Ktunaxa Statement of Reconciliation


Ktunaxa Nation Statement on Reconciliation

ʔamakʔis Ktunaxa / East Kootenay:  

Both the National Day for Truth and Reconciliation and Orange Shirt Day take place on September 30 this year.

“This day can serve as a national day of remembrance for the victims of the Canadian Indian Residential School system,” said Smokii Sumac, Interim Senior Manager
Education And Employment with Ktunaxa Nation Council.

He added that there are a few key ways to honour this day, including some personal commitments:

  • Wear orange! You can learn more about why we wear orange by seeking out Phyllis Webstad’s story (Stswecem’c Xgat’tem First Nation) of her orange shirt being taken at residential school.
  • Educate yourself, your family, and your community:
    Truth and Reconciliation is the responsibility of everyone living in Canada. A good place to start learning is nctr.ca (the National Centre for Truth and Reconciliation) where you can read the Final Report of the Truth and Reconciliation Commission (2015).
  • Reflect on your own history, and relationship to Ktunaxa and/or Indigenous peoples wherever you live.
    Some reflective questions to ask yourself today and going forward:

    • “Who am I?”
      What is my family history? How did my family come to live where we live?
    • “What is my relationship to Indigenous peoples?”
      What have I learned about Indigenous peoples? Where have I learned it?
      How am I undoing any stereotypes or misconceptions I may have been taught?
    • “What is my responsibility in reconciliation?” We all have a responsibility in reconciliation. What are my unique strengths and gifts? How can I use them to contribute to strengthening relations with Indigenous peoples in the territory I live in?

“Please remember that we are still healing from the effects of over a century of the residential school system operating across Canada,” Sumac said.

“We appreciate respectful and open-hearted conversations and contributions, and we ask that you honour the experiences of residential school survivors, many still healing today, by keeping their experiences, stories, and hearts at the center of any action you take. Sometimes it is enough to simply listen and learn.”

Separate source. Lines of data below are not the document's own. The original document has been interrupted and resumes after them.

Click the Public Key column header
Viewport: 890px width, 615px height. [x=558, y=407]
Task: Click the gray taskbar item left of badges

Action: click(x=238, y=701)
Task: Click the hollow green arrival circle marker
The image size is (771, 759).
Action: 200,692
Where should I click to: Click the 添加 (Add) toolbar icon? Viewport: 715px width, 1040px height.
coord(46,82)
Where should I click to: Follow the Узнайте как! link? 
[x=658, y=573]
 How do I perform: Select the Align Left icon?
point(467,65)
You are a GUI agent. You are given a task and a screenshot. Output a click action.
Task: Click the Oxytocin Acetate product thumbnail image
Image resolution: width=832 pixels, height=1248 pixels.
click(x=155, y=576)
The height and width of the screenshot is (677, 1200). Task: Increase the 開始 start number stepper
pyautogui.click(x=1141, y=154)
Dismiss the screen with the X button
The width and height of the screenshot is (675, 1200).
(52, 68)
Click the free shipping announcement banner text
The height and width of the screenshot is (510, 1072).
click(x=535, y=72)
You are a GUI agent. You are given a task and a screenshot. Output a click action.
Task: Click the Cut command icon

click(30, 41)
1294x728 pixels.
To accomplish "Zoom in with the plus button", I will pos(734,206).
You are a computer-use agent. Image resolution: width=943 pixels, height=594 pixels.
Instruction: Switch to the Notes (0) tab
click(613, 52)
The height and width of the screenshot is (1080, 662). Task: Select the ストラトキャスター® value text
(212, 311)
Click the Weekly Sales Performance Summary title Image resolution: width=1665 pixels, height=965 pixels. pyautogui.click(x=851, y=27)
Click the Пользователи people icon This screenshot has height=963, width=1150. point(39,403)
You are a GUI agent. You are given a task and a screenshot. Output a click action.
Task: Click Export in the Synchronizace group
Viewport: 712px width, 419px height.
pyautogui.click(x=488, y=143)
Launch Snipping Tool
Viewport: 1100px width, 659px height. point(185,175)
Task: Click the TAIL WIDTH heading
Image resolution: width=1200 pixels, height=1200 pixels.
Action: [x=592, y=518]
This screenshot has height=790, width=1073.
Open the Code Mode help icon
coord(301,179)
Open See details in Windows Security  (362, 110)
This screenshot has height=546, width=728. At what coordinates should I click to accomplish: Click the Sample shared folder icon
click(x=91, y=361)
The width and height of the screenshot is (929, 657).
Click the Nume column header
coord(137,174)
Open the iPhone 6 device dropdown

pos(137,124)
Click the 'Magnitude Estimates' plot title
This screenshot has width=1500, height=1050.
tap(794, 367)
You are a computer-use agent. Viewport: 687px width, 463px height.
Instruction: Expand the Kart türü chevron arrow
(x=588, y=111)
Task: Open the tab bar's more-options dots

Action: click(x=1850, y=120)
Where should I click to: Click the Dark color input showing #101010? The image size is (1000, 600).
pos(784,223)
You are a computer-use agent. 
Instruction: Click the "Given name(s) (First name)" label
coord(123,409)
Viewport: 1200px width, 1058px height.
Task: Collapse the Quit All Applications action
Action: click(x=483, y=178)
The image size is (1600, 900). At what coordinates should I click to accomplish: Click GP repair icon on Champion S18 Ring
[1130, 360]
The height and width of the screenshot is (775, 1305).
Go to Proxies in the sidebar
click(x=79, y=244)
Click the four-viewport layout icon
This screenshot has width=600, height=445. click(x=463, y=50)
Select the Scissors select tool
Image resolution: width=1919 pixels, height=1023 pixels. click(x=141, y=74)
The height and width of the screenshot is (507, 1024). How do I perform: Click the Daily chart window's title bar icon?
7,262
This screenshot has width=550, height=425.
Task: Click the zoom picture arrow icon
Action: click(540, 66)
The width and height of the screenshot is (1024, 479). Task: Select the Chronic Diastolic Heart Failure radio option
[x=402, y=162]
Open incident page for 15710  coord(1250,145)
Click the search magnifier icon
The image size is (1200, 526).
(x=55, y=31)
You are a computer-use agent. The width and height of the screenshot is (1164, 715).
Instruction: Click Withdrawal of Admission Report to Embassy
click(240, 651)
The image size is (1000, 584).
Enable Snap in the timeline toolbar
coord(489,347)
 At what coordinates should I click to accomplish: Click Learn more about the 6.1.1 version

The Ktunaxa Nation Council also released a Statement of Reconciliation that was created by a group of Elders, the Traditional Knowledge and Language Advisory Committee. It is as follows:


n̓ini ku qaɬwiynaɬa

[this is what is in our hearts].

qaqaʔni ma yaqaɬitknawaski

[what they did to us is true].


[say it all/tell the whole story].

mika yaqaɬitknawaski hu qayaqaɬqaȼaɬani

[despite what happened to us we made it through].

hu qaɬwinaɬani kuȼ sukiɬ ʔaqsɬmaknik̓ naɬa

[we want a good life for ourselves].

hawiȼkinin kȼmak̓ kyam ȼ ȼina·kinin

[hold the truth and go forward].

ȼinɬ qaqa [so be it]. maʔȼ kuktkinin!

[do not change this statement!]


As Sumac said: “There can be no reconciliation without truth. Take this day to learn and reflect on the true history of Canada’s relationship with Indigenous peoples, and go forward committed to doing better for all. Every child matters.”